Simplifications for Modeling
Let's assume that gravity is not an issue here. (Once you include the gravitational attraction from one planet, you're dealing with an improper integral, typically dealt with in second semester calculus. With 3 or more planets, you're dealing with a graduate level problem, that, IIRC, is still open.)
Now, you're dealing with a period of acceleration, followed by a a period of constant velocity, followed by a period of negative acceleration.
One problem with your setup is that you can't accelerate by some amount of force without knowing the mass of the spacecraft. It's better to say that you accelerate at, say, a rate of $10^{-6}$ of the speed of light every second (that is, $\sim 300 m/s^2$).
Working the Problem
So, we accelerate at a constant rate of $300$ meters per second per second (meaning, we advance around 1 Mach number every second) until we reach $1.499x10^8$ meters per second. We use this formula, which calculates velocity as a function of time, assuming constant acceleration:
$$v = at + v_0$$
We start at rest, so $v_0 = 0$. The acceleration is 300, and the final velocity (v) is $1.499\times10^6$
Thus, we have:
$$1.499\times 10^6 = 300t$$
Solving for $t$ yields 500,000 seconds.
So, it takes 500,000 seconds to accelerate to $0.5c$, where $c$ is the speed of light.
It will also take 500,000 seconds to decelerate at the end, as our acceleration constant is the same.
So, we have $1,000,000$ seconds accounted for in the flight. We want to travel a distance of 50 light-years, denoted $D$.

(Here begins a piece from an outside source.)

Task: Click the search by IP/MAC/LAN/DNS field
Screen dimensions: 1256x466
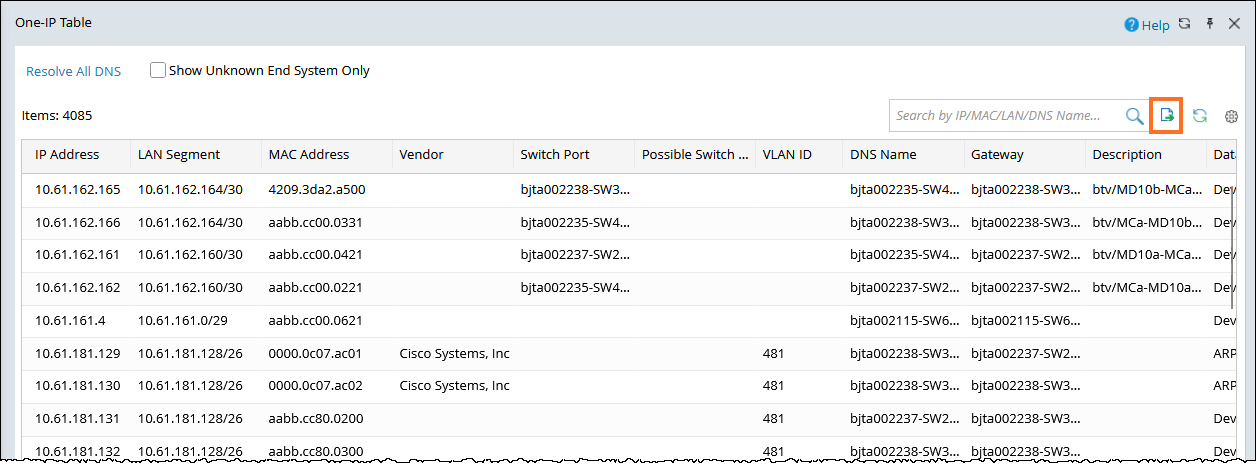Action: pos(1003,116)
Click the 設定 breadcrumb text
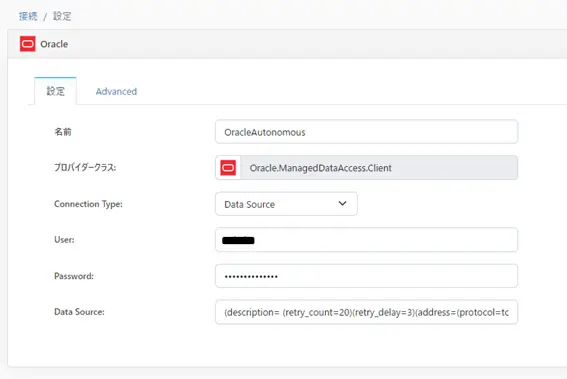 point(62,16)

How far will those $1,000,000$ seconds take us? Well, we have a position formula under constant acceleration:
$$x = \frac{a}{2}t^2 + v_0t$$
So, we have:
$$x = 150t^2$$
$$x = 150(500,000)^2$$
$$x = 3.75\times 10^{13}$$
So, on the first leg of the journey (we haven't coasted yet), we'll travel $3.75 \times 10^{13}$ meters.
While we're coming to rest:
$$x = 150t^2 + 1.499\times 10^6t$$
Plugging in as above yields a distance traveled of approx $3.82\times10^{13}$ meters.

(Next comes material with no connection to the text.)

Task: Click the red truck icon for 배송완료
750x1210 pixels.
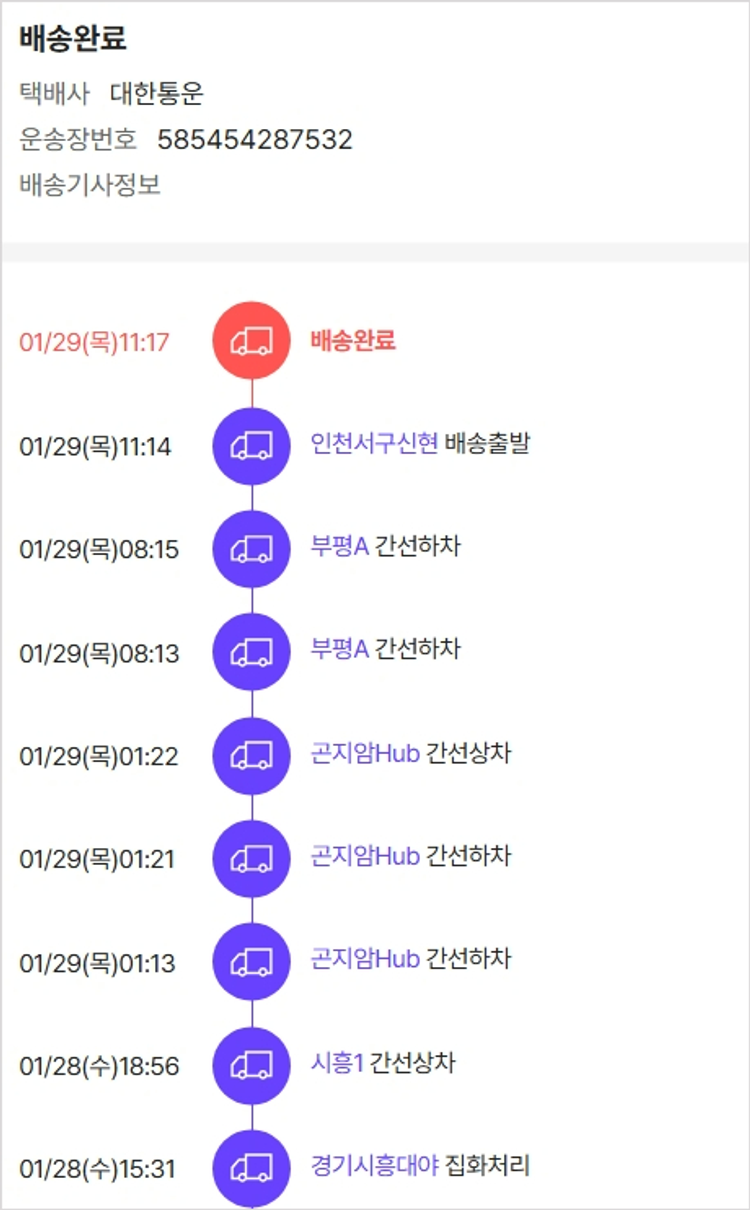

So, we have to travel $50 \text{ light years} - 3.82\times10^{13}\text{meters} - 3.75 \times 10^{13} \text{meters} \approx 49.99 \text{light years}$. (calculation here)
This is essentially 50 light years, so the acceleration time could have been ignored.
Traveling 50 light years at one half the speed of light will take 100 years.
Analysis
Note that the mathematical model that we used was overly complex. Because of the distances and speeds involved, it doesn't really matter if you accelerate or instantly assume the target speed.
One could account for relativity because of the speed involved, but (per my physics teacher), it doesn't have much effect until you're hitting around 70%+ the speed of light.
Hope this helps, let me know if you have questions.